| TASK REQUIREMENTS |
Write out the rows below word for word, from the line containing "Find the location" through the last row, both ends included. Omit the pictures.

########################################

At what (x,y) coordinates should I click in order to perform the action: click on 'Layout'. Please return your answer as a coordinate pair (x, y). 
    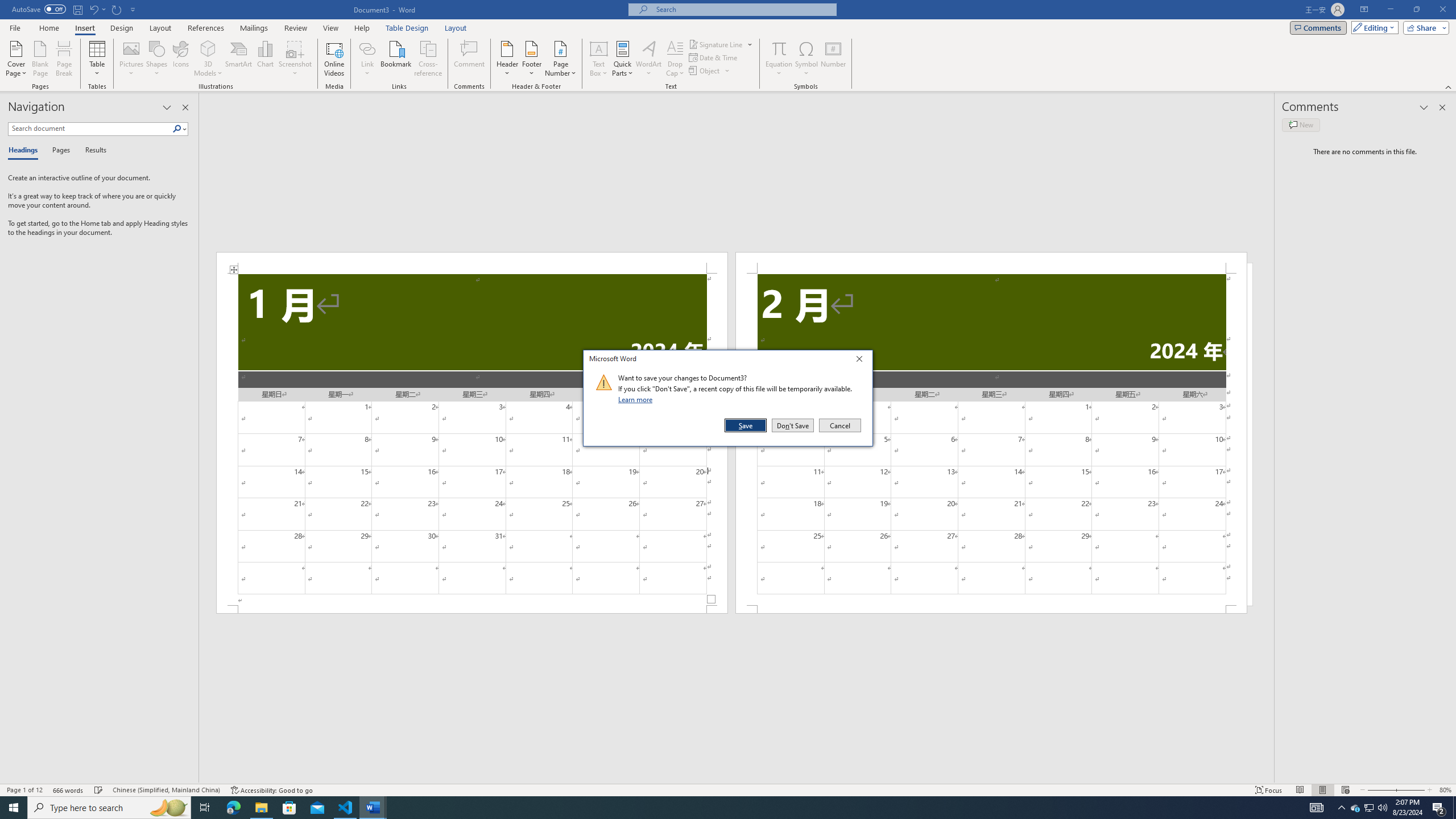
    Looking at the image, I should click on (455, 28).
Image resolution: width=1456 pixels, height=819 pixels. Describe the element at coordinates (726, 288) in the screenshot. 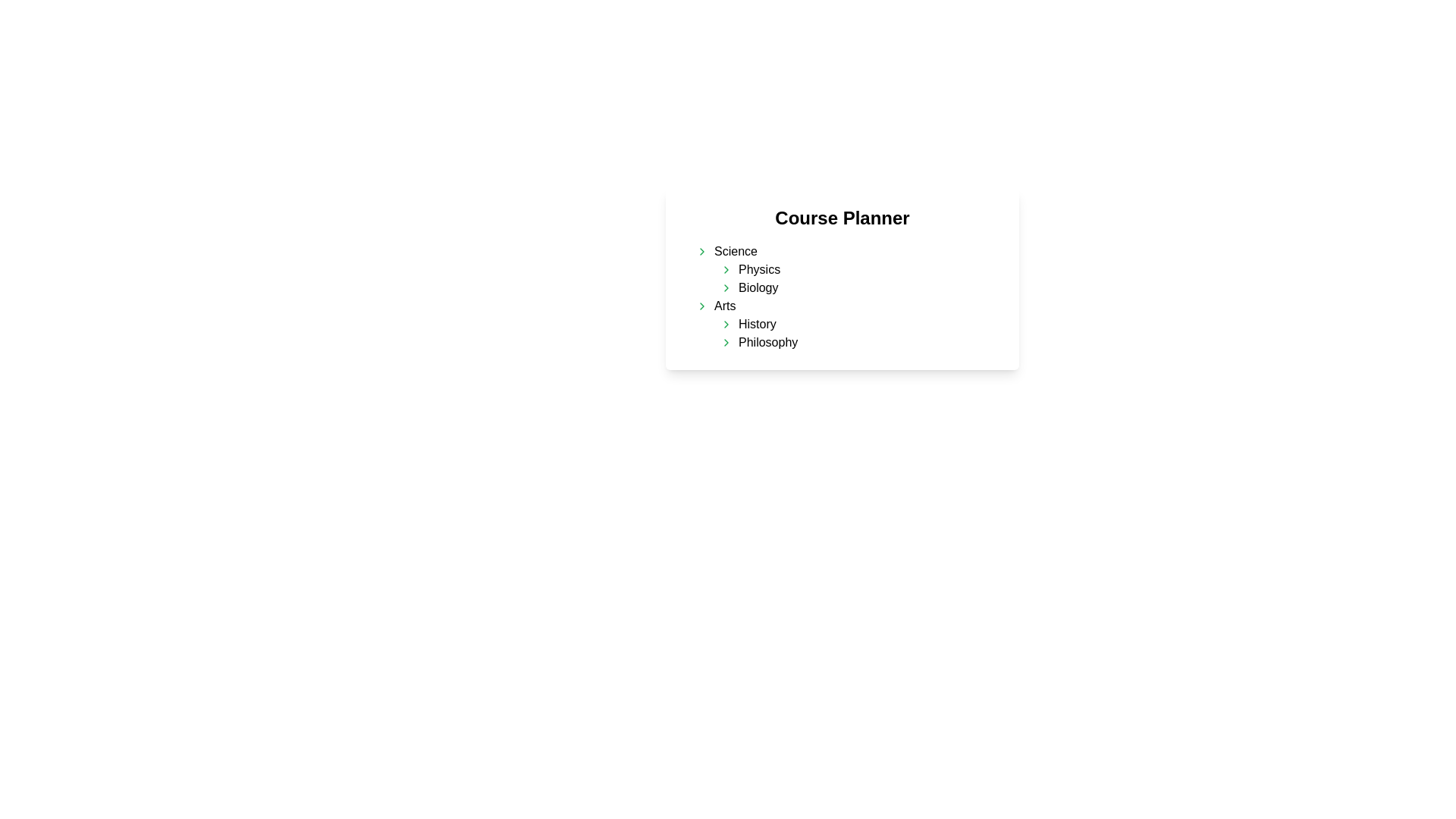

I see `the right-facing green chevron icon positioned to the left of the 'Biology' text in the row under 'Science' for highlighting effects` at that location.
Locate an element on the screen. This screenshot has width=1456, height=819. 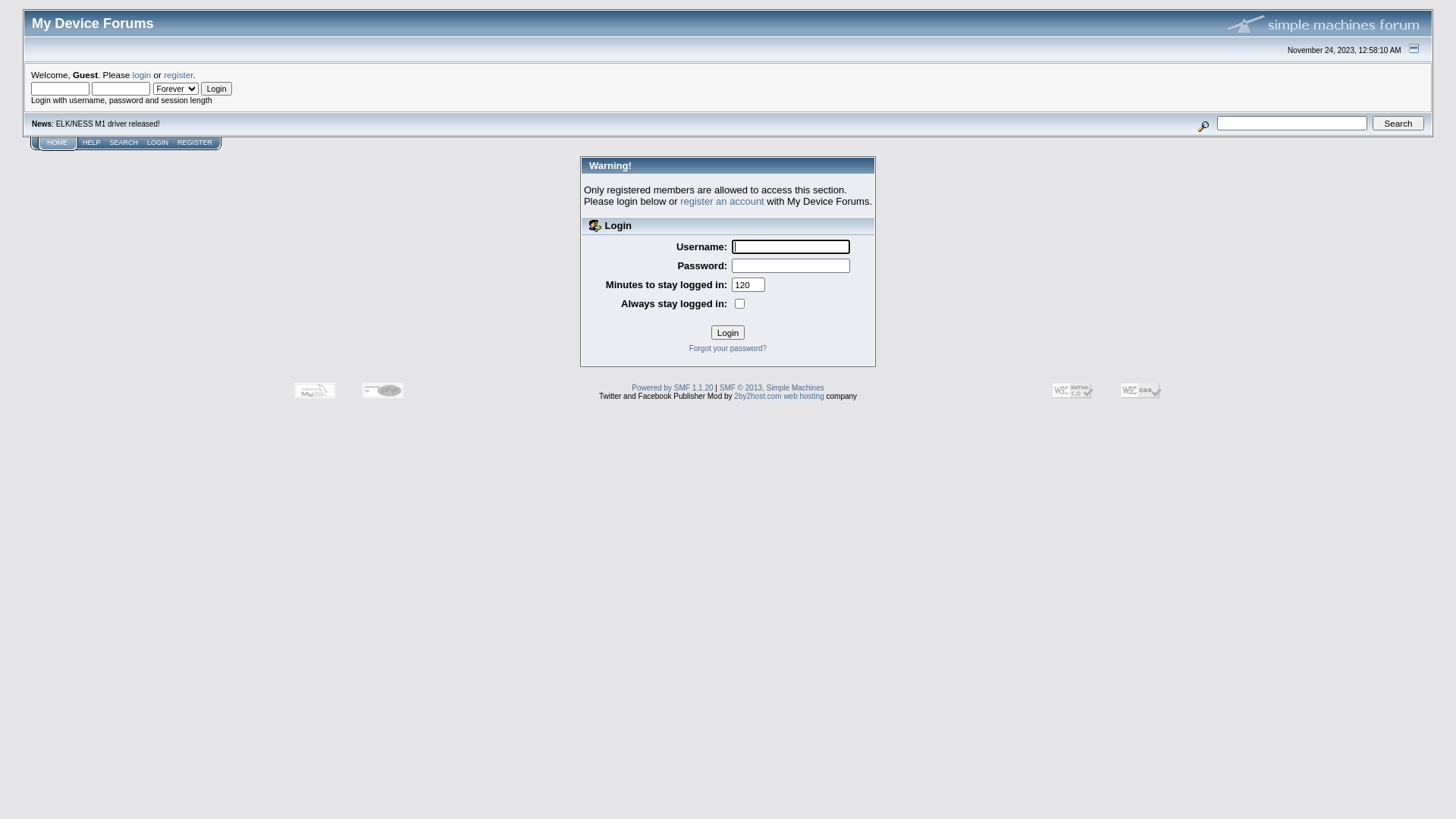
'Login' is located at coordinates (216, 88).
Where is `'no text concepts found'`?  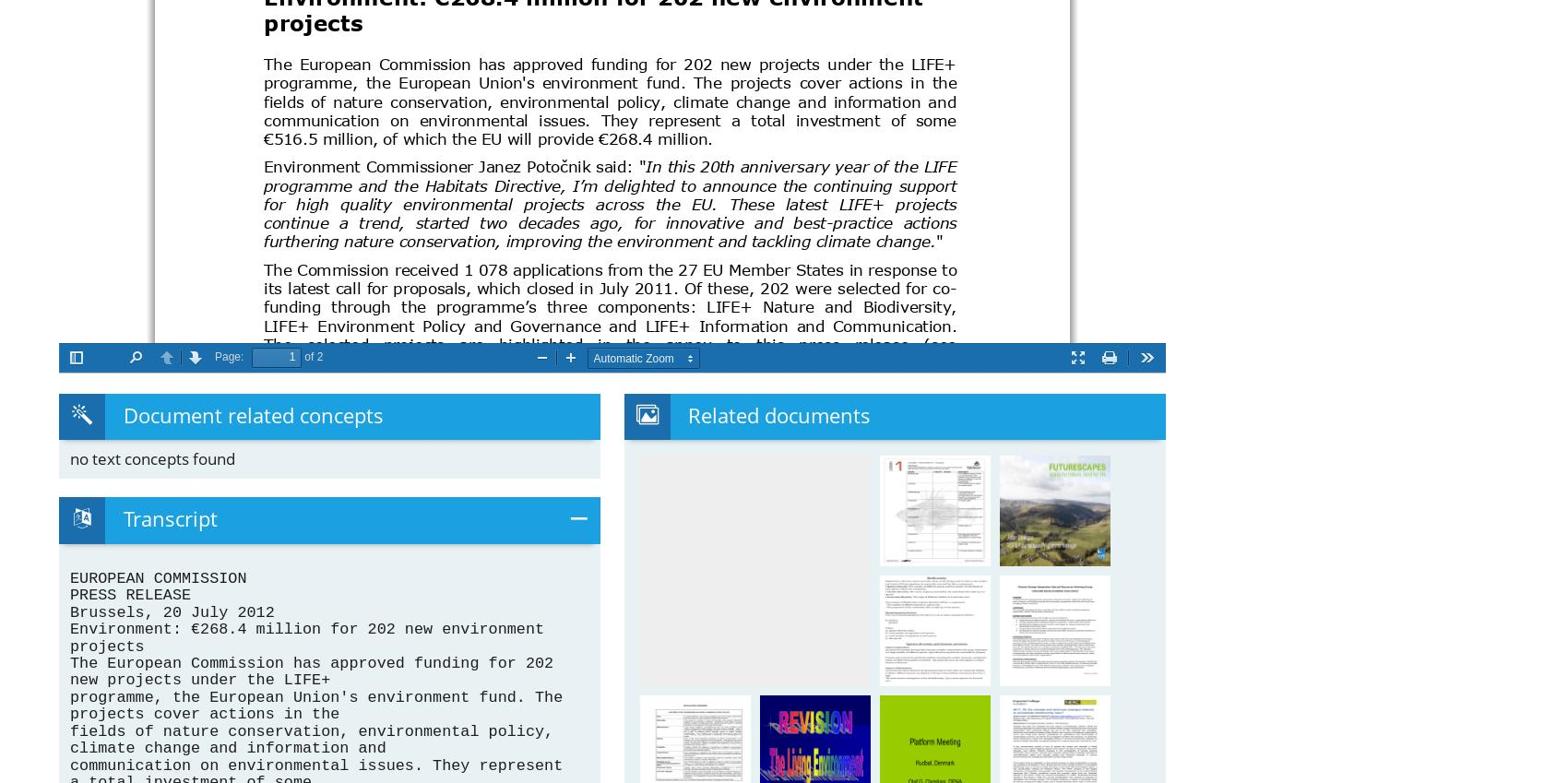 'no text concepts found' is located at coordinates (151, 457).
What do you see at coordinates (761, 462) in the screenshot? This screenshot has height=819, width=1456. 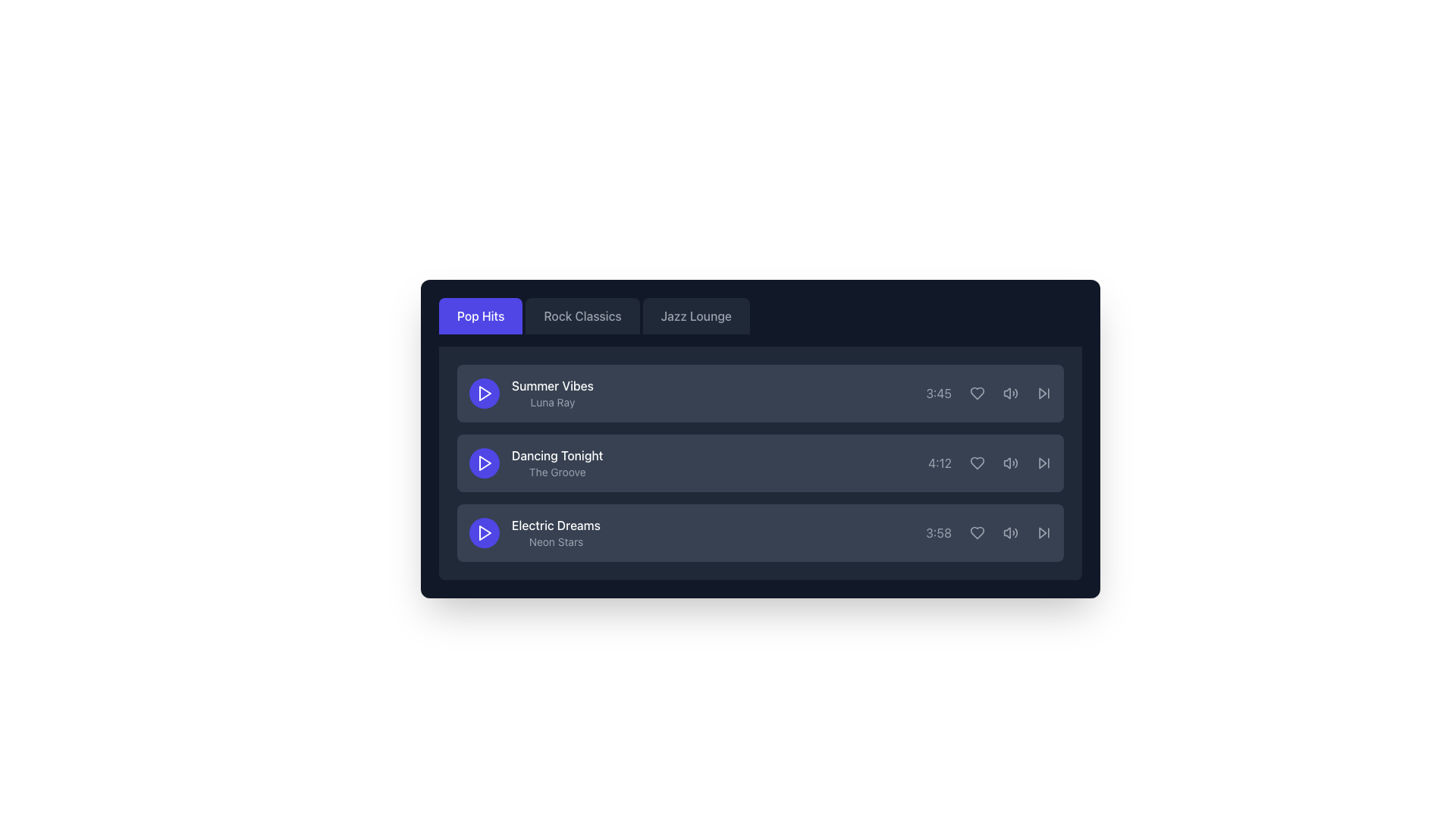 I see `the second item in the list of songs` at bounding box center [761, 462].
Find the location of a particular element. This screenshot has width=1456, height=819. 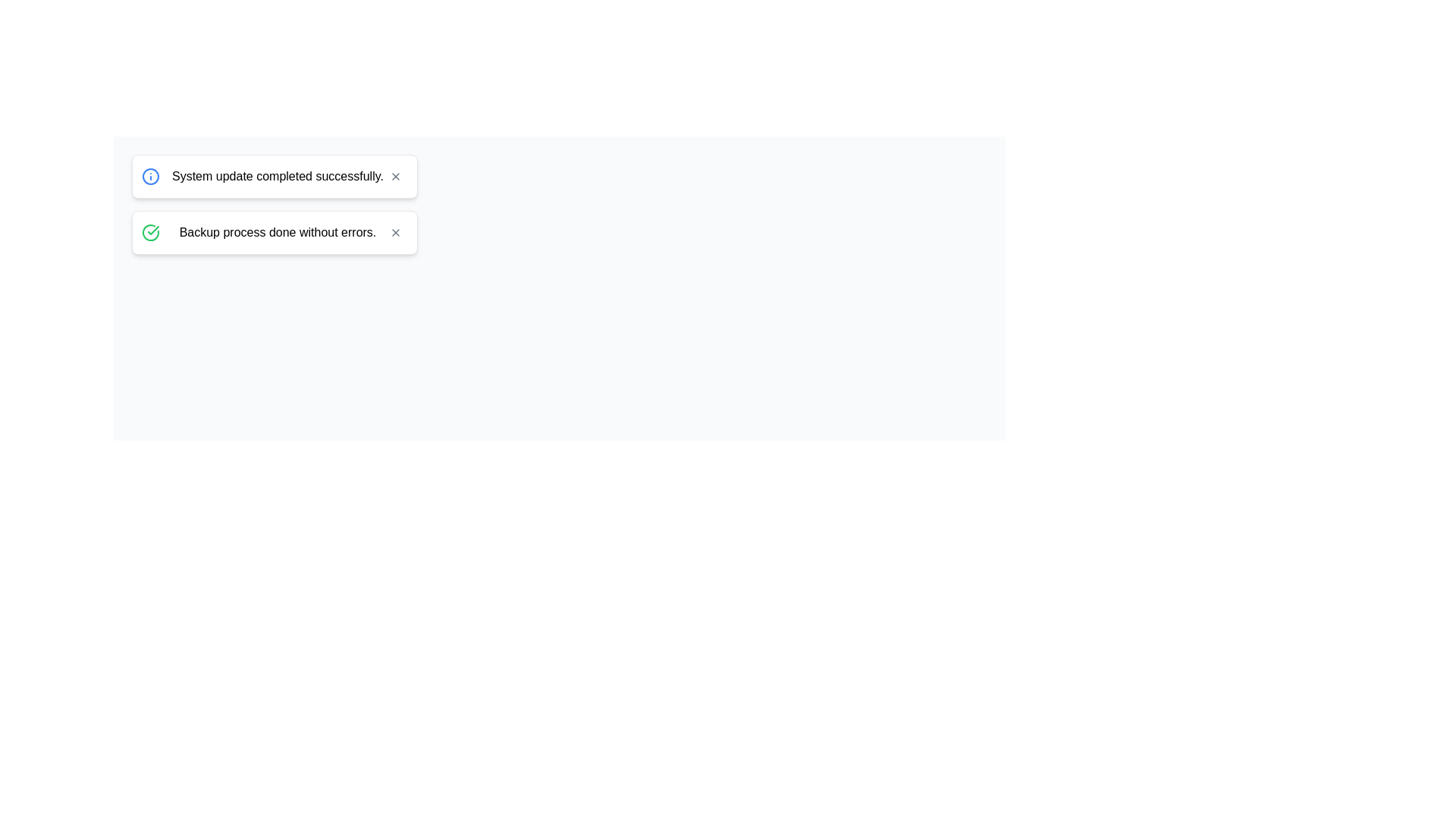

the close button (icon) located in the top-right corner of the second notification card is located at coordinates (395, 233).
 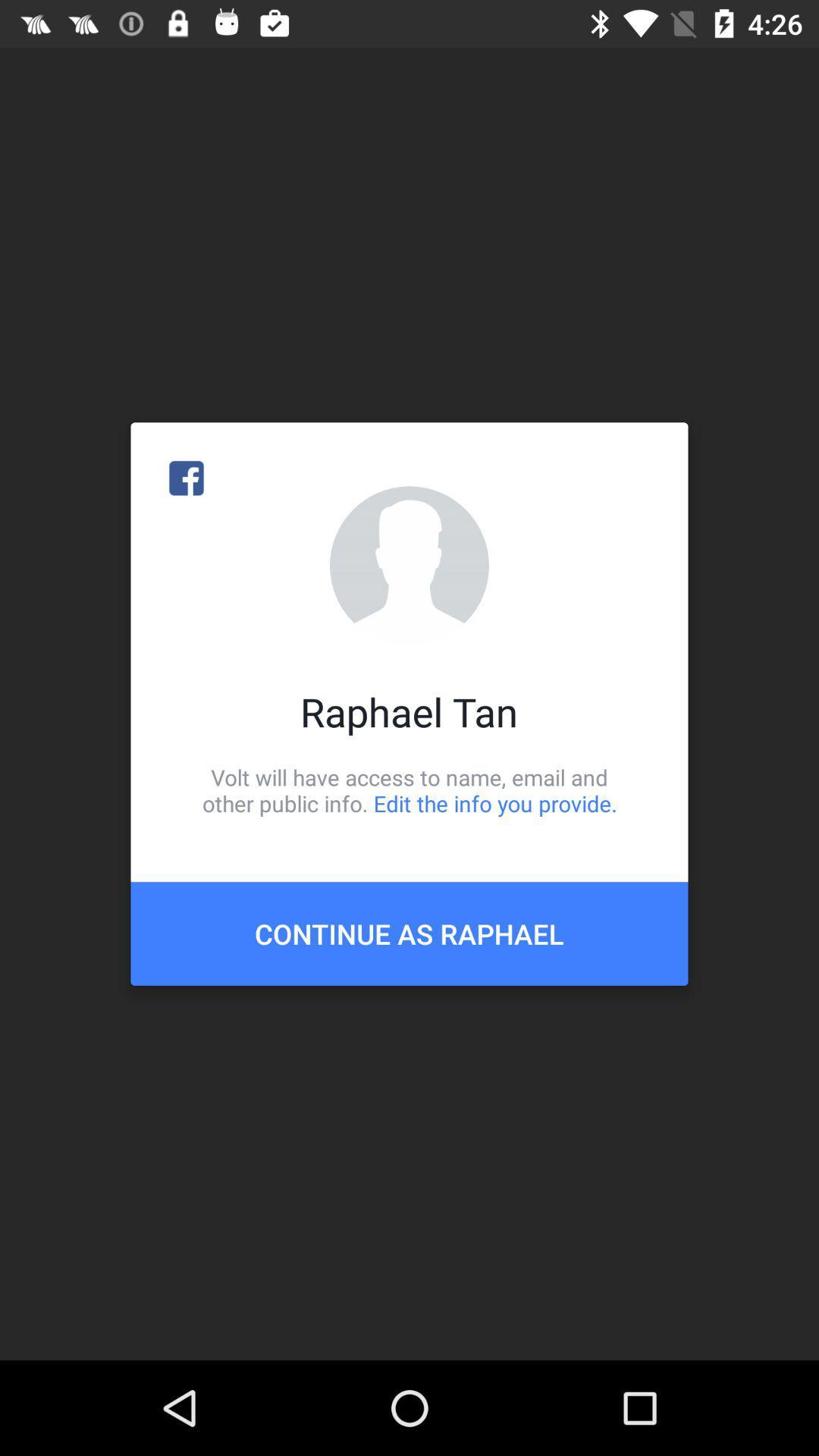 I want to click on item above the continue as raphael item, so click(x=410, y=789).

########################################

| RESPONSE BELOW |
Find the location of a particular element. This screenshot has width=1456, height=819. 

the close button (icon) located in the top-right corner of the second notification card is located at coordinates (395, 233).
  I want to click on item above the continue as raphael item, so click(x=410, y=789).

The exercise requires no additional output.